The name ‘simple linear regression’ can be deceiving, simple here is supposed to mean that there is one dependent or response variable and one independent or explanatory variable whose influence on the dependent variable is being assessed. The fact that there are only two variables involved does not necessarily make it simple, at least learning from the common mistakes that individuals commit in the process. So, here are some steps you should follow when performing a simple linear regression.

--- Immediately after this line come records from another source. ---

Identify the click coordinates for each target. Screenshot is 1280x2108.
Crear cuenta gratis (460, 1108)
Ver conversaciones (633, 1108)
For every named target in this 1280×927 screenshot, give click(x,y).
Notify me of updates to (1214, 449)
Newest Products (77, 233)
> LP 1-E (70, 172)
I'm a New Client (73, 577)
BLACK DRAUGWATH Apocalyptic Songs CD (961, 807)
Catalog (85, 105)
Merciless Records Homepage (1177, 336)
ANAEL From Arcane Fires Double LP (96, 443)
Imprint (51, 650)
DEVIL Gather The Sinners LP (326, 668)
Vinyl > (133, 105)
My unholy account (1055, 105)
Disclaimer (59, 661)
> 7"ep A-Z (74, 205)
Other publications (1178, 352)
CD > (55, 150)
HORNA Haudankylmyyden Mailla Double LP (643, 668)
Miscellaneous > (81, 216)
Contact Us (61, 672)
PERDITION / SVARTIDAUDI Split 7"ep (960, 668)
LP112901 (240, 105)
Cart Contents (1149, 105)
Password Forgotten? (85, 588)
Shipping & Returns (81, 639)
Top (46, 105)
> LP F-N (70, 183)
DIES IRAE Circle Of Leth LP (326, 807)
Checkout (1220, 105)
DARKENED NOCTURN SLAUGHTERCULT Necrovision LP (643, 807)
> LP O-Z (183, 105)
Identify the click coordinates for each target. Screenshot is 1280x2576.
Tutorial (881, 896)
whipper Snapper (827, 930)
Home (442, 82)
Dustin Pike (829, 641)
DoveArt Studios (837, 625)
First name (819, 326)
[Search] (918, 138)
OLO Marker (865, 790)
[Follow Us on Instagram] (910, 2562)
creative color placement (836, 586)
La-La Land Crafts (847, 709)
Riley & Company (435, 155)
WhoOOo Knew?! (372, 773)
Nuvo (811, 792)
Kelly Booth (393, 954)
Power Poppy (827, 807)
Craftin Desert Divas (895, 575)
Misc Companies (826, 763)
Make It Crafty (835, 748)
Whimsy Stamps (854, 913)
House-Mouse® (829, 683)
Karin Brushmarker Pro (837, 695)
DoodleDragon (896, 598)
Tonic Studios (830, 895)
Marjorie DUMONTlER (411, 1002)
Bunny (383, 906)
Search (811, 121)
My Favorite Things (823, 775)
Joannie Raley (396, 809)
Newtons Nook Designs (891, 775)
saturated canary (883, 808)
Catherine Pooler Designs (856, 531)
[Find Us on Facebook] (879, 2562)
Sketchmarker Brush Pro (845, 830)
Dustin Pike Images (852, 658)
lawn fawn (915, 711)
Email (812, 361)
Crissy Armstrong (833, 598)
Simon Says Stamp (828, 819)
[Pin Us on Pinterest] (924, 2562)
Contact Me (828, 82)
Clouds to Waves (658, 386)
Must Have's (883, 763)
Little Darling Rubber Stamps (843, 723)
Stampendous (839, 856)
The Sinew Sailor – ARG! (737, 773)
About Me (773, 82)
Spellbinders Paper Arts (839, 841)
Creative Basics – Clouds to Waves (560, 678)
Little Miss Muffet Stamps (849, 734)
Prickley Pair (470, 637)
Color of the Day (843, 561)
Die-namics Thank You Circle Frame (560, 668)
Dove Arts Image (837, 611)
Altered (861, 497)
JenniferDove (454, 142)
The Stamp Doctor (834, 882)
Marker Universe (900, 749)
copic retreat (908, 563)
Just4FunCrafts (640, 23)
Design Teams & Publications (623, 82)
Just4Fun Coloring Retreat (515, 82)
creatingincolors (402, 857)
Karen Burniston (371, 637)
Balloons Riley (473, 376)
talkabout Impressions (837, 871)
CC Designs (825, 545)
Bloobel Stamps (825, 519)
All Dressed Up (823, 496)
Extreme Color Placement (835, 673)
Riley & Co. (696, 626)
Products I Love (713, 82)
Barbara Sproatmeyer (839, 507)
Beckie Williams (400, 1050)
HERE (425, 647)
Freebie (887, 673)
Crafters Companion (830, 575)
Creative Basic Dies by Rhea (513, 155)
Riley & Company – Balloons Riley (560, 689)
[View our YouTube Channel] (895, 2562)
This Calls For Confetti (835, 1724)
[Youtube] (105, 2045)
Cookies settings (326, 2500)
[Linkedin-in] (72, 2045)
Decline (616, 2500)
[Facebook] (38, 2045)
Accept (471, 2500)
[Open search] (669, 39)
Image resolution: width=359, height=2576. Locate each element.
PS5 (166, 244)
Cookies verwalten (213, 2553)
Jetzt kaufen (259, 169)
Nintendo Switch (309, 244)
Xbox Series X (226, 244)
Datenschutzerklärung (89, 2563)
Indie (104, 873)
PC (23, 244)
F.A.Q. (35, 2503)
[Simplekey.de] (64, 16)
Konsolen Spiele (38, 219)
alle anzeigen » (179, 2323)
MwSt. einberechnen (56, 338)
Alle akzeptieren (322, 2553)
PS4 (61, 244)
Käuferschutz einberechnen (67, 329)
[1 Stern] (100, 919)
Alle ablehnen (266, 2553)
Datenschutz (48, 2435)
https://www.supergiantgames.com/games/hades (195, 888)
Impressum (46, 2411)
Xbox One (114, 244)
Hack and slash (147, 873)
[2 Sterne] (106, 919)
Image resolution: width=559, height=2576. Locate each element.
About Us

  1. Draw the scatterplot. This is an important exploratory step. It helps you to judge whether there is a linear or non-linear relationship between the two variables and spot nonconformities to the pattern for some pairs of observations. In case of a non-linear pattern in the scatter plot a transformation of one or both the variables might work.  You may consider removing outliers or conducting robust regression, this guide is helpful.
  2. Fit the model. Once convinced that the linear model could describe the observed relationship between variables. Usually an ordinary least-squares method is used to fit the line of best fit.
  3. Check the assumptions. Are the residuals normally distributed? You can use a histogram of the residuals and check whether they are symmetrical around a mean of zero or use a normal Q-Q plot. Are the residuals correlated with the explanatory variable? Under a linear regression there should be no correlation, so plot the residual versus predictor/independent variable scatter and observe that the points scatter along a horizontal – zero gradient- line. Are the sizes of the residuals dependent on the magnitude of the independent variable? The residuals should be homoscedastic, so check that the plot of residuals versus independent variable does not show a pattern that funnels out or in. See figure 1 below. If the assumptions of the model appear not to be met, a transformation may be necessary, or a different model altogether.
    Sample of plot showing homoschedastic and heretoschedastic residuals

    Figure 1: Sample of plot showing homoskedastic and heretoskedastic residuals

  4. Report. When the model meets the assumptions you can be comfortable to write it up! As a general practice the coefficients, an intercept and a gradient the simple case, and the standard errors, confidence intervals, R-squared and a significance test to determine if the explanatory variable is a significant predictor of the dependent variable are reported.

There you go! But don’t forget if your variables are correlated, however strongly, it doesn’t not men the independent variable causes the dependent variable!

Happy analyzing!!